After four successful challenges, which I’m still completing each week, I’ve hit upon the one that broke me. Exercise. UGH. I just don’t LIKE it. I’m too BUSY. I can’t possibly do it ALONE. Does it even really MATTER? Do I HAVE to?
1. Too bad.
2. No I’m not.
3. Yes I can.
4. Yes it does.
5. Yes I do.
I JUST DON’T LIKE IT
This statement is only partially true. I don’t like the idea of having to exercise, but once I get going I actually don’t mind it all that much. There are lots of types of exercise that this body isn’t built for, but I don’t have to do those. I have a bellydance DVD that I enjoy (although it’s murder on the shoulders, but I modify) and I can certainly take a walk in the park. I also have gorgeous pink boxing gloves that are gathering dust. Just putting those on makes me want to get up and move (and maybe jab at something too, just saying). And when the weather gets warmer, I’ll be in the water walking my laps, my favorite exercise of all. So no, I’m not going to be doing burpees or running marathons, but I don’t have to. I just have to move.
I’M TOO BUSY
As if I’m the only person in the world with a full-time job and a family. I could be exercising now, but I’m sitting comfortably on my well cushioned backside instead. I live directly across the street from a lovely park. As in walk to the end of the driveway, look both ways, and cross. It’s RIGHT THERE! A walk around it is about a mile. People walk it all the time. I see them from my house. As far as I can tell the only difference between me and them is that they actually took the time to get to the park, and most of them probably don’t live directly across from it. I can walk after school. I can walk all weekend. No, I’m not like my wonderful colleagues who wake during the dead of night to exercise, but there are certainly enough waking hours for me to find at least twenty minutes to spare. My brain knows this, but my lazy body is in denial.

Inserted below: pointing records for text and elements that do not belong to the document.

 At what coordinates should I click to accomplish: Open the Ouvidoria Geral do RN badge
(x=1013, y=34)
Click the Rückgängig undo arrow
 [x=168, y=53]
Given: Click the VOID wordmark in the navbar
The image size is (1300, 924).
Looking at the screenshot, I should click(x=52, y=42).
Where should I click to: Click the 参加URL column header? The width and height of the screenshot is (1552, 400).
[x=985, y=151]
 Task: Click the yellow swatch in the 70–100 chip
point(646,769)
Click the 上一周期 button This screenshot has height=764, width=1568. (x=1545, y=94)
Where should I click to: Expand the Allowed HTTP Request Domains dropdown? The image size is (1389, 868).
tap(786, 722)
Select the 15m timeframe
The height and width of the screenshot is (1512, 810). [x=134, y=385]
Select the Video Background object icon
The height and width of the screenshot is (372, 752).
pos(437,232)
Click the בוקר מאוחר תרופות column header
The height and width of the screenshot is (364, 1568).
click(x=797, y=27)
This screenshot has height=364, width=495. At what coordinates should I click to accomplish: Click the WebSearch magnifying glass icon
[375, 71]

I CAN’T POSSIBLY DO IT ALONE
This one is really a double lie. First of all, yes, I can. Even if it’s too cold out or too scary out or too anything out, I have a treadmill. It’s in the house. It’s plugged in. It works. I know how to operate it. It doesn’t take two people to get on a treadmill and walk. In fact that would be a problem. It’s hard enough to walk on it with the dog. It’s actually her treadmill and sometimes she wants to join in when I’m on it. I let her once, but I was so concerned with our safety that I didn’t stay on for long. Now we take turns. Although in reality, she gets about ten turns for each one I take.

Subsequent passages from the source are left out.